■ Data shown ■
========

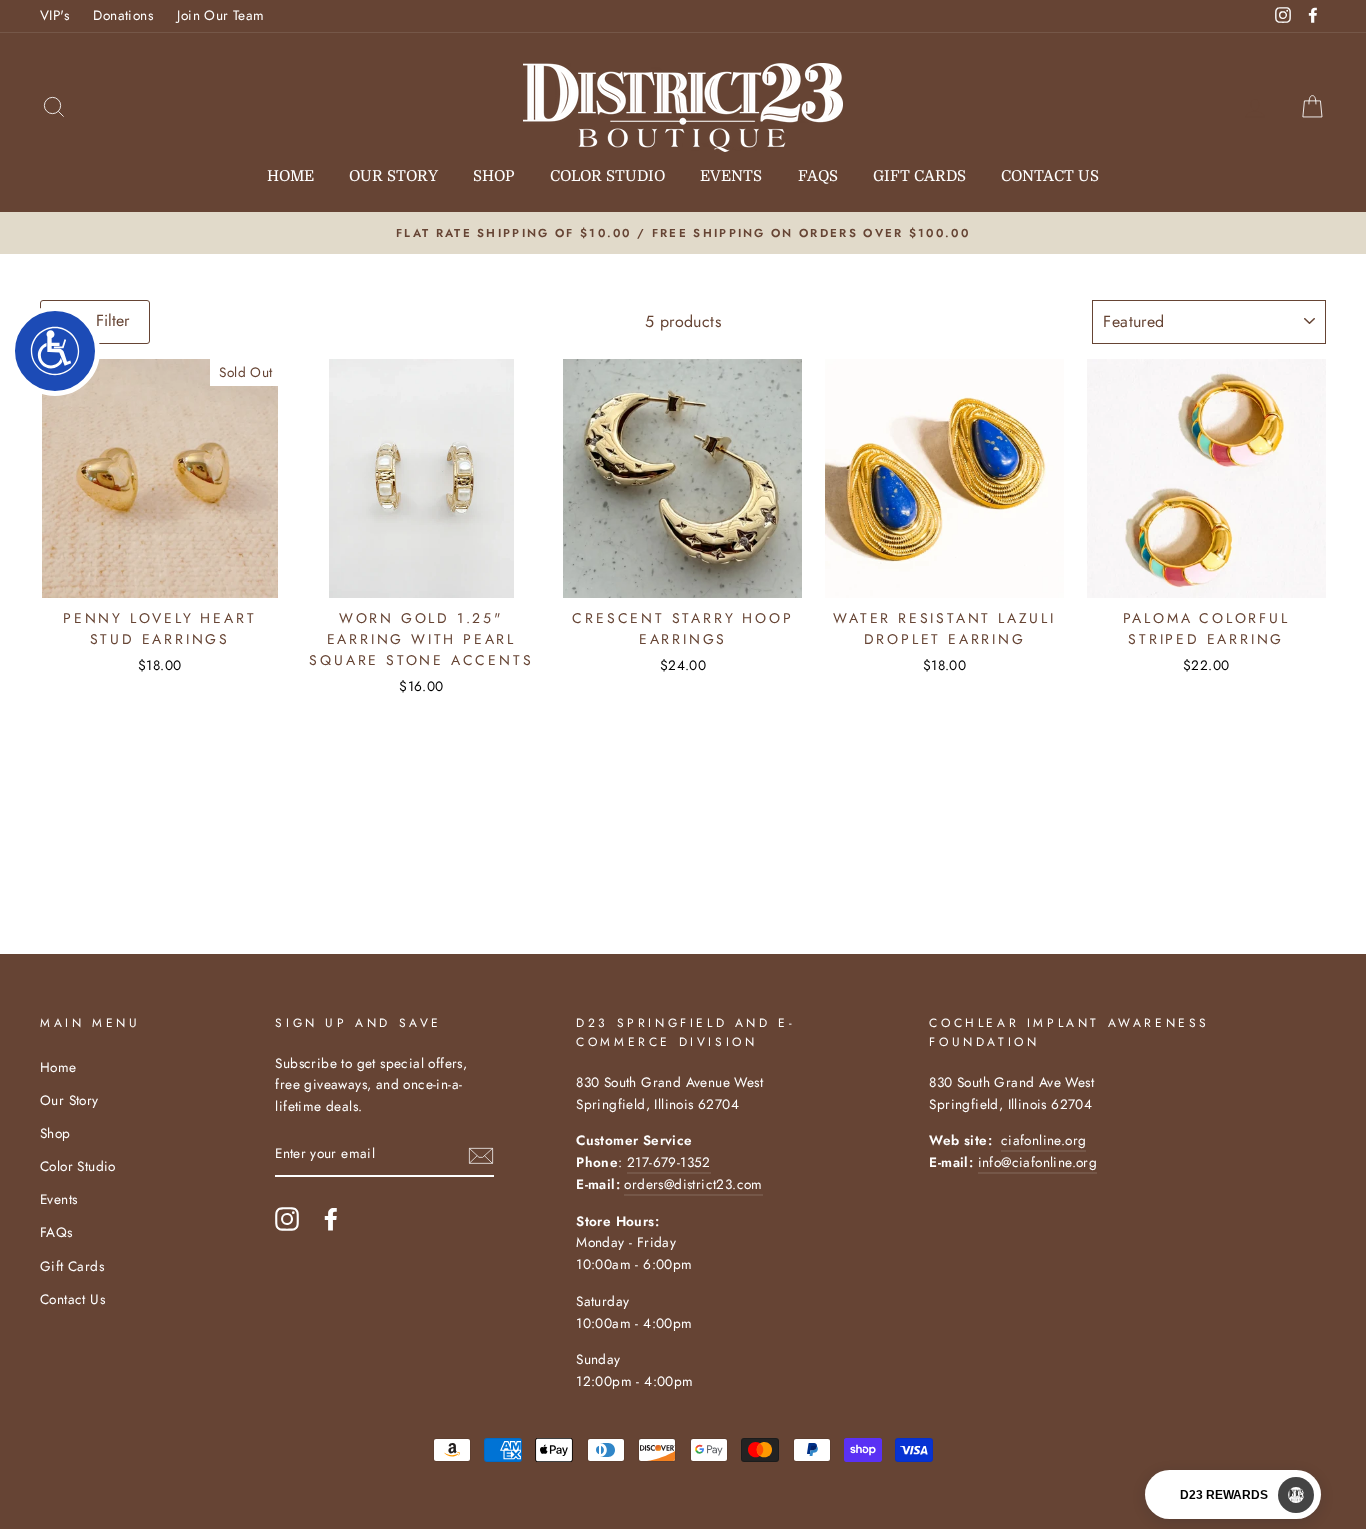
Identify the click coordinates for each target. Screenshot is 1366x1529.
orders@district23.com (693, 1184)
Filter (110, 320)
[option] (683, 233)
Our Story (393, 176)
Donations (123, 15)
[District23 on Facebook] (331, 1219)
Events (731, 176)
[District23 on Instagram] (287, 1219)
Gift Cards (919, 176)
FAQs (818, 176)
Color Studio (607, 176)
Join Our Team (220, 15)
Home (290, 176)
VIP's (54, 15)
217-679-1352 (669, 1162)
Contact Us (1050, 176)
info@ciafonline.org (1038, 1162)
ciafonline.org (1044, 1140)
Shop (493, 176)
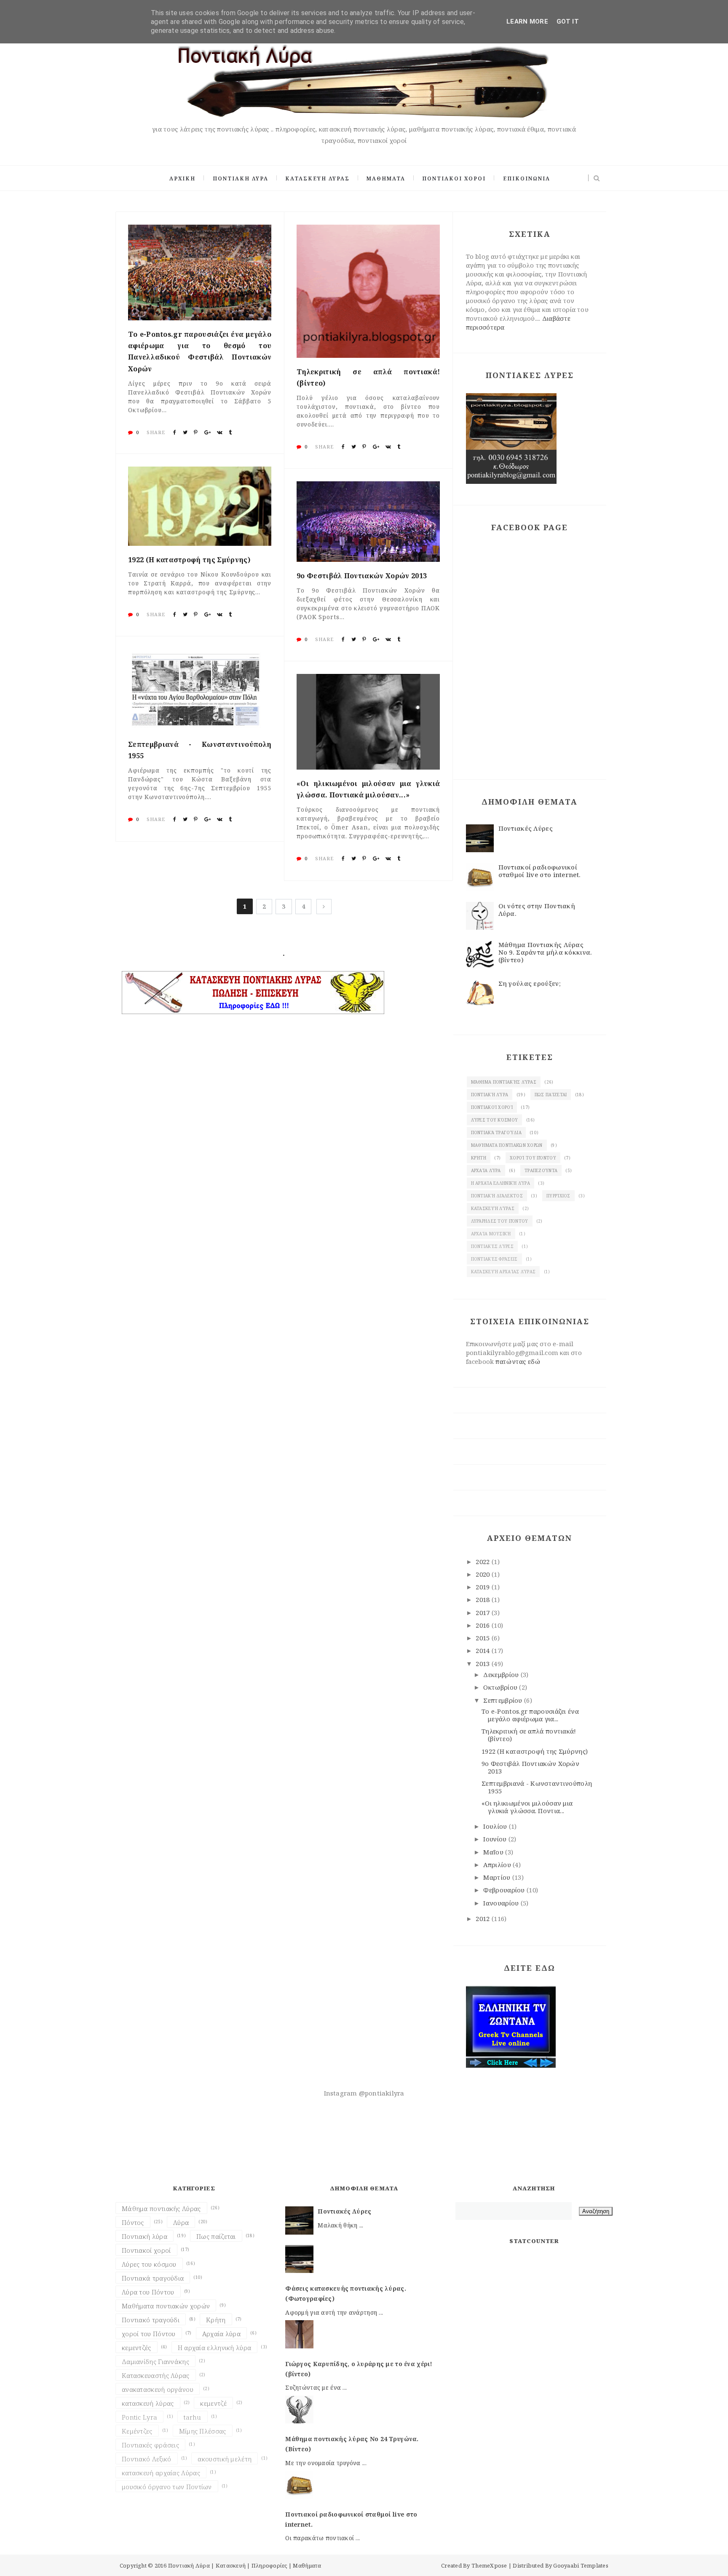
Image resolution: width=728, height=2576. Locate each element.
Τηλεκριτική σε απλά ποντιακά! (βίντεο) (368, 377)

========

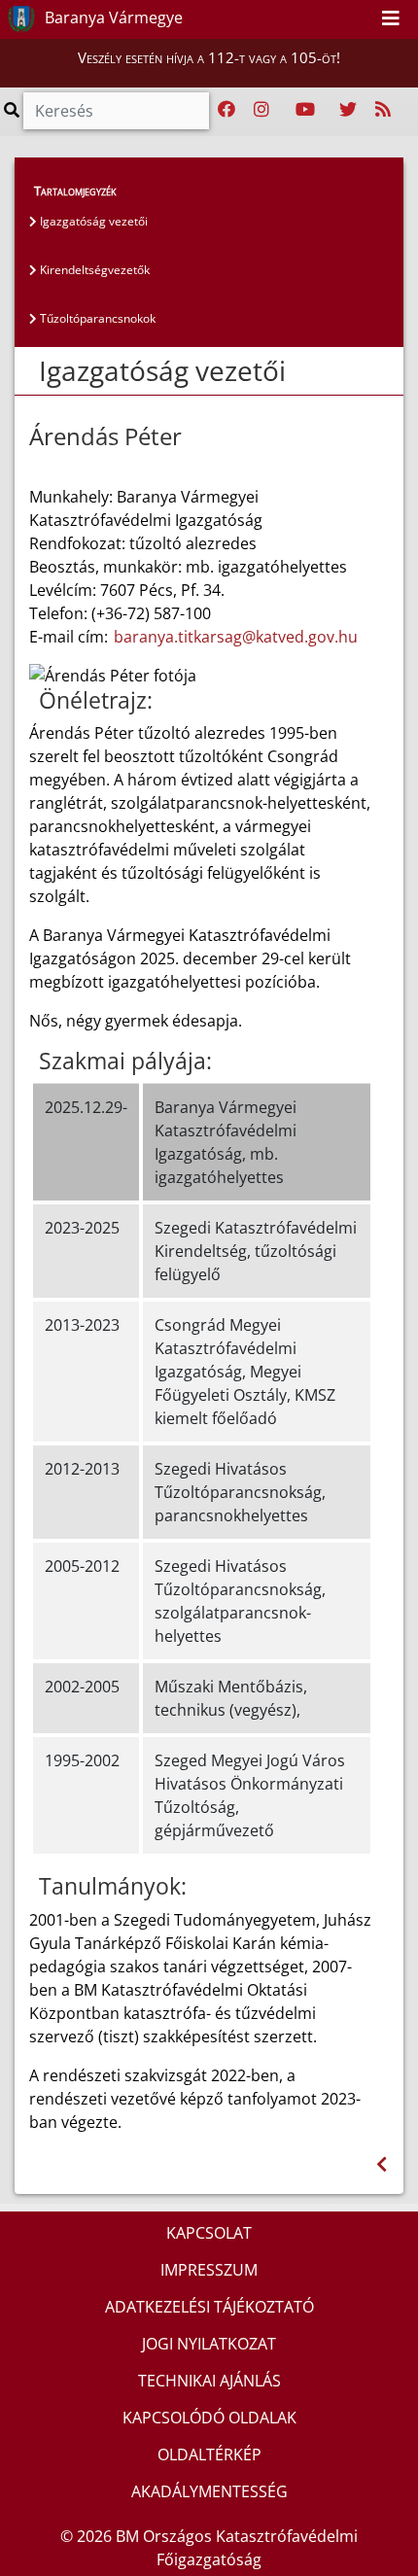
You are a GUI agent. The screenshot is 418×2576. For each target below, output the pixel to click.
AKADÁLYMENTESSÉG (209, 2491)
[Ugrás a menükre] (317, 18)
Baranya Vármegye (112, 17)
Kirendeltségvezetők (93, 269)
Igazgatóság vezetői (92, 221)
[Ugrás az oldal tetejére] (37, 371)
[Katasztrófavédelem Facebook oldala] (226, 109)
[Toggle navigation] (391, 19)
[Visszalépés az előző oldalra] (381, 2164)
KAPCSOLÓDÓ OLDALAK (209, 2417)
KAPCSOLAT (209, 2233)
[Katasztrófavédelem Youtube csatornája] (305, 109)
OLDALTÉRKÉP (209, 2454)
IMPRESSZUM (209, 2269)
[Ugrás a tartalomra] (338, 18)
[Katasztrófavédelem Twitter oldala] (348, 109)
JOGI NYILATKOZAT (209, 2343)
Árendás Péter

========

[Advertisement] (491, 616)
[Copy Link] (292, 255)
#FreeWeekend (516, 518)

========

■ Task ■
The answer must be every line from the records above that contains "each".

■ Solution for this exercise ■
Identify the click coordinates for each target. Screenshot is 1366x1529.
Image resolution: width=728, height=2576. Locate each element.
You are a GUI agent. The screenshot is 418×2576. For each target below, output the pixel to click.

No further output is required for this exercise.